Messaging UAs may implement a subset of S/MIME capabilities. Even when implemented, some features may not be available due to configuration. For example, UAs that do not have user certificates cannot sign messages on behalf of the user or decrypt encrypted messages sent to the user. At a minimum, a UA that supports S/MIME MUST be able to validate a signed message.
End-user certificates have long been a barrier to large-scale S/MIME deployment. But since UAs can validate signatures even without local certificates, the use case of organizations sending secure notifications to their users becomes a sort of "low-hanging fruit". That being said, the signed-notification use case still requires shared trust anchors.
SIP and MSRP UAs advertise their level of support for S/MIME by indicating their capability to receive the "application/pkcs7-mime" media type.

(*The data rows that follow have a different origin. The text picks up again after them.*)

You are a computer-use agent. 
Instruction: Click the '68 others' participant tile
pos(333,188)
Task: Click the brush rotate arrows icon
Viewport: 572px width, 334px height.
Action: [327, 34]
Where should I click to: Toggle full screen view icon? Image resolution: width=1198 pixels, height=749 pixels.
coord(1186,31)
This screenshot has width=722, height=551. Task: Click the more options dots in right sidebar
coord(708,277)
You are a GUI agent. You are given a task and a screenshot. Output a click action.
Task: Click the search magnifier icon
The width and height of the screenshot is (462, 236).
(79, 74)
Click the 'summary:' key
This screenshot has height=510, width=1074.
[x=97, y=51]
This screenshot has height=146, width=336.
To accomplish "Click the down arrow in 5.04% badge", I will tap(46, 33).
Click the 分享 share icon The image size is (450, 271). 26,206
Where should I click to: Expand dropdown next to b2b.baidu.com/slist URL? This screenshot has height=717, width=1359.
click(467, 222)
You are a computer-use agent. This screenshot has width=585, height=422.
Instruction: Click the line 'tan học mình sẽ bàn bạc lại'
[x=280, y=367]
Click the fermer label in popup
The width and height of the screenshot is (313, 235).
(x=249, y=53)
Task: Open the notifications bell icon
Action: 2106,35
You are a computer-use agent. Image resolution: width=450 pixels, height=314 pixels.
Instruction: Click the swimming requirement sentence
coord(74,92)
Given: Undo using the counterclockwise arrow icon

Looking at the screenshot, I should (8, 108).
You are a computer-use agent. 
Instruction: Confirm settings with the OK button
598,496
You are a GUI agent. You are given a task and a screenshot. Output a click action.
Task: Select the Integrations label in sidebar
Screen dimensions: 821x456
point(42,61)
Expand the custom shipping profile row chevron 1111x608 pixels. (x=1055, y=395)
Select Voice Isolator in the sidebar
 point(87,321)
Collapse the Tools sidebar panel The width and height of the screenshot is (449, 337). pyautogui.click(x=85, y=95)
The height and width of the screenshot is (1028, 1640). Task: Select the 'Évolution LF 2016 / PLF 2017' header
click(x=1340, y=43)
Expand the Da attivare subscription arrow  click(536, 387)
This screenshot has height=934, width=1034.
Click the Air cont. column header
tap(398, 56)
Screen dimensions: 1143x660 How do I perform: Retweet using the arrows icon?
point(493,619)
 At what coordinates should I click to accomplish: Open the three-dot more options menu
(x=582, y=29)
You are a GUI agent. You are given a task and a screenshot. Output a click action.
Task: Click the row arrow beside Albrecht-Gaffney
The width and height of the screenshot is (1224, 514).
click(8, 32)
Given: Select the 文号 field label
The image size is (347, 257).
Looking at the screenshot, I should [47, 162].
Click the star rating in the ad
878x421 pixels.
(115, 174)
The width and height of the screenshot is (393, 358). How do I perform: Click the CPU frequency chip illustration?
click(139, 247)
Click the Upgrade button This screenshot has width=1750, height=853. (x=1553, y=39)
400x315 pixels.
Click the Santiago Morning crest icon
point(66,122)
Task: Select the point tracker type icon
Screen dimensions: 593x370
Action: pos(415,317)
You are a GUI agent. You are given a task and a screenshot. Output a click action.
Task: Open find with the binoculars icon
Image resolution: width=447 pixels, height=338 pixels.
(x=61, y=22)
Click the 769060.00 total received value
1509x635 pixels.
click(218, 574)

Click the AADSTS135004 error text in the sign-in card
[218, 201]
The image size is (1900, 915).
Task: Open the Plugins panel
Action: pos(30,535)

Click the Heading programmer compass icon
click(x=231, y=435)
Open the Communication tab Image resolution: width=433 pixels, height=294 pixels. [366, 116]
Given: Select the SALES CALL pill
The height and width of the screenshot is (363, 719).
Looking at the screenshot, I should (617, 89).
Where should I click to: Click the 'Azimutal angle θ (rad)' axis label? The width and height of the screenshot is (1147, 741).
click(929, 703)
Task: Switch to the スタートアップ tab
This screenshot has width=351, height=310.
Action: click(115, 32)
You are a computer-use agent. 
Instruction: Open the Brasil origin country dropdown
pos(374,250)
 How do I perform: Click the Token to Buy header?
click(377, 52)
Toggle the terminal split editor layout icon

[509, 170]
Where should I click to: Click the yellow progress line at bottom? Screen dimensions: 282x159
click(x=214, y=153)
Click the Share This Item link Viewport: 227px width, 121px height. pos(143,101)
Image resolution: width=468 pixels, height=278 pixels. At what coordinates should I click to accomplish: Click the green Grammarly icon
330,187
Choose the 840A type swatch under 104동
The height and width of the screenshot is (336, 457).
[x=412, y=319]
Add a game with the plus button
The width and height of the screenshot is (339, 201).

The fact that a UA indicates support for the "multipart/signed" media type does not necessarily imply support for S/MIME. The UA might just be able to display clear-signed content without validating the signature. UAs that wish to indicate the ability to validate signatures for clear-signed messages MUST also indicate support for "application/pkcs7-signature".
A UA can indicate that it can receive all smime-types by advertising "application/pkcs7-mime" with no parameters. If a UA does not accept all smime-types, it advertises the media type with the appropriate parameters. If more than one smime-type is supported, the UA includes a separate instance of the media-type string, appropriately parameterized, for each.
For example, a UA that can only receive signed-data would advertise "application/pkcs7-mime; smime-type=signed-data".
SIP signaling can fork to multiple destinations for a given Address of Record (AoR). A user might have multiple UAs with different capabilities; the capabilities remembered from an interaction with one such UA might not apply to another. (See Section 7.2.)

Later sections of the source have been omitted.